Sisters-in-law, Safa and Mariam Al Medfaei presented a diverse collection from their label, “1001 Abayas.” The ultimate icon of Arab modernization and the world’s tallest building, the Burj Khalifa, was the inspiration behind this fall’s collection. At first, the inspiration could be subtly referenced through certain aesthetics, from modern techniques of colored piping and abstract prints, to heavy black tassels and appliqués inspired from Islamic art. And then, overtly evident in the last look, the Burj Khalifa appeared in the form of a caped abaya with a crystal-studded rendering of itself on the back. Fabric hanging from the sleeves’ hems was weaved through strategically placed holes, allowing the cape to be transformed into a jacket. While the abaya was reminiscent of Saudi designer Sinad Siraj’s Statue of Liberty tribute abaya, which he showcased at Couture Fashion Week in New York, their round hemmed abayas, worn over matching patterned leggings, were a unique concept that is sure to become all the rage for young fashionistas all over the Middle East.

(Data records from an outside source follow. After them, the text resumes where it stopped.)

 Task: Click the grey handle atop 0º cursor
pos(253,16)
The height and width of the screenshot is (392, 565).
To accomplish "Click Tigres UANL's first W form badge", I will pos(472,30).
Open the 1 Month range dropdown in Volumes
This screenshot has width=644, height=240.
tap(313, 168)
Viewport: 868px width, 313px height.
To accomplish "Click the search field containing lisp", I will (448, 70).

Kuwaiti-designer Montaha Al Ajeel‘s Fall/Winter line moved away from the commonly used Japanese abaya fabric and experimented with wrinkle-free French fabric in attempt to add a modern twist to the traditional attire. Inspired by the designer’s exotic travels, each abaya appeared to be born of a different origin, with heavy Mexican, Arab, Oriental and Dutch influences manifesting themselves though the presence of denim, jersey, silk and lace from around the world. Mostly staying true to the traditional cut of the abaya, Al Ajeel’s designs experiment with digital prints, such as the Mona Lisa, the Eiffel Tower and other pop culture motifs. Bishop sleeves of black tulle subtly revealed bold prints within, while patterned beaded chains were a recurring embellishment that added the glamour that so many women in the Middle East crave. Bodysuits and leggings worn under Al Ajeel’s kaftan-esque abayas provided a body-conscious alternative to her traditional cuts.

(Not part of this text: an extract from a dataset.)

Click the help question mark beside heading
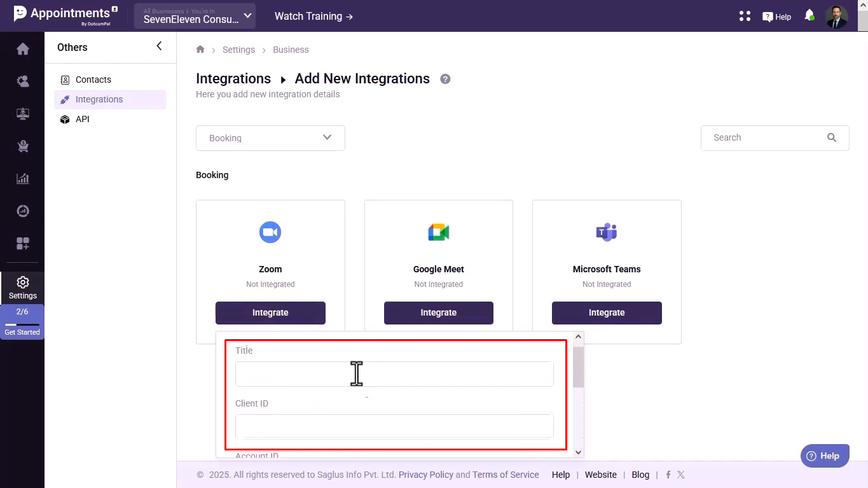Viewport: 868px width, 488px height. coord(445,79)
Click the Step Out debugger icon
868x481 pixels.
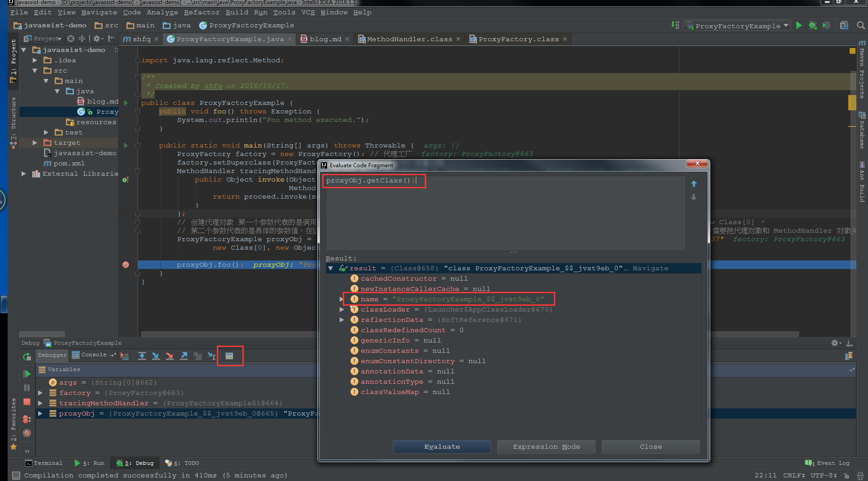pyautogui.click(x=184, y=356)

Highly sought-after designer Rabia Z closed the second day of Dubai Fashion Week with her collection “Ayesha’s Autumnal Journey” which is aimed at the woman who confidentially flaunts her cool individuality. Being a ***muhajiba*** doesn’t mean covering yourself in a black sheet. Thanks to designers like Rabia, we are seeing that modest dressing can be just as stylish, if not more! The collection is inspired by the personal style of 25-year-old Ayesha of Arab and British heritage whom Rabia stumbled upon through an online competition to find her muse. The collection plays with fall colors of ochre, olive, khaki and grey, while the designer manipulates organic cotton, denim, wool and lycra with her signature use of stretch jersey. Holding true to the label’s philosophy of conservative chic, structured jackets and soft tops were worn over wide trousers, while innovative “jacket-abayas” in chocolate brown were teamed with jeans, displaying their instant wearable quotient. Casual tops with zippers and colored piping were paired with matching headscarves. Loose tops, long silk shirts as well as drape dresses with subtle embellishments and sharp cuts reflected the trendy yet traditional tag of the brand.

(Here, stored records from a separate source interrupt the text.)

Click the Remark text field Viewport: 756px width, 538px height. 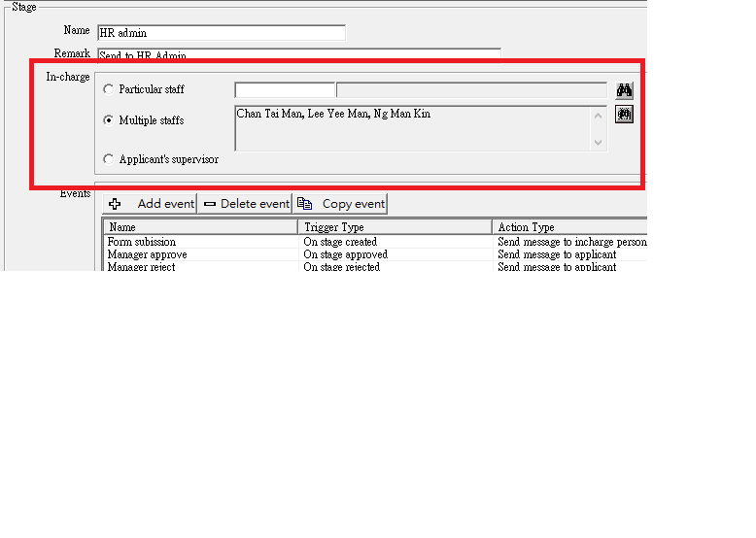click(299, 55)
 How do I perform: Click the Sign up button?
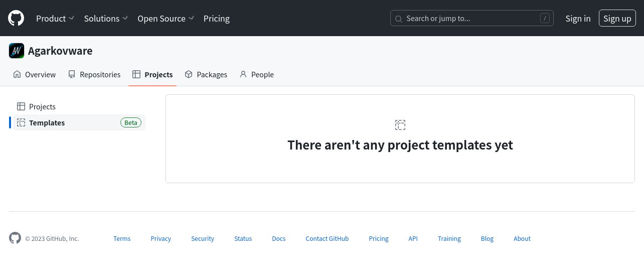click(x=617, y=18)
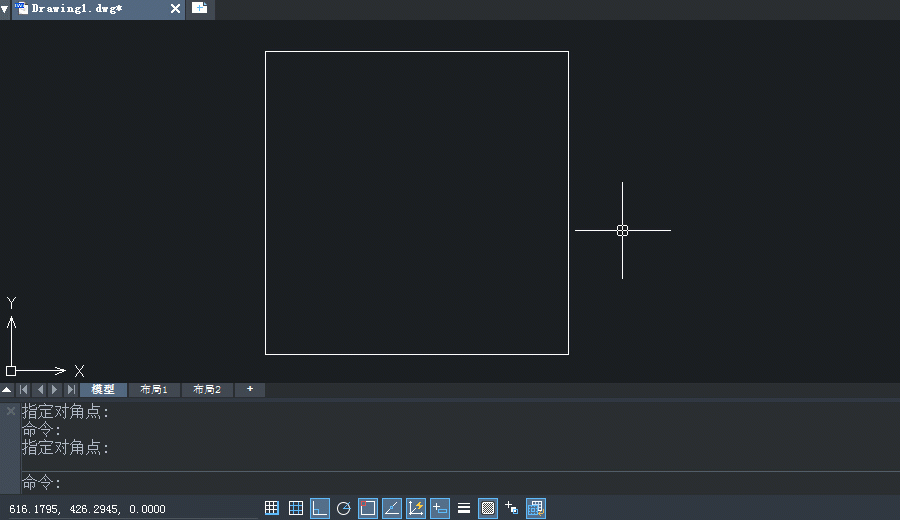900x520 pixels.
Task: Toggle ortho mode in status bar
Action: [320, 508]
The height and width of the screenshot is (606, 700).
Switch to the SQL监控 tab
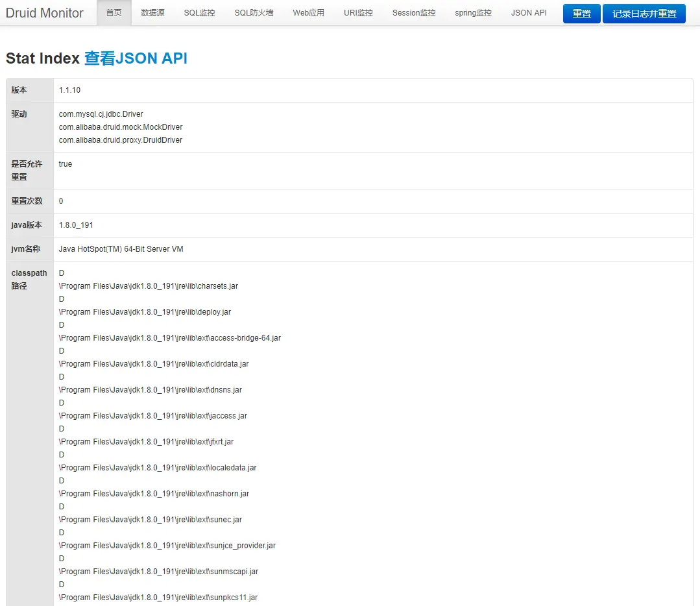click(199, 12)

The Lomar Thobe collection was the only menswear collection at this season’s Dubai Fashion Week. Saudi-designer Losai Naseem, who founded the label together with his wife, says the label’s clothes are aimed at connecting the region’s youth with their culture. Definitely made more for the young Arab rather than the sophisticated man of taste, Lomar’s 22-piece collection featured a range of thobes from casual to formal wear, but really only succeeded in the former. Their best designs were modern and simple, with hip accents of bold piping and hardware. Zips and pockets were added to bring out the casual facet of the thobe. With a factory now in Saudi Arabia, meaning stronger capabilities for mass production, the label is doing its best to become the new uniform of the next generation.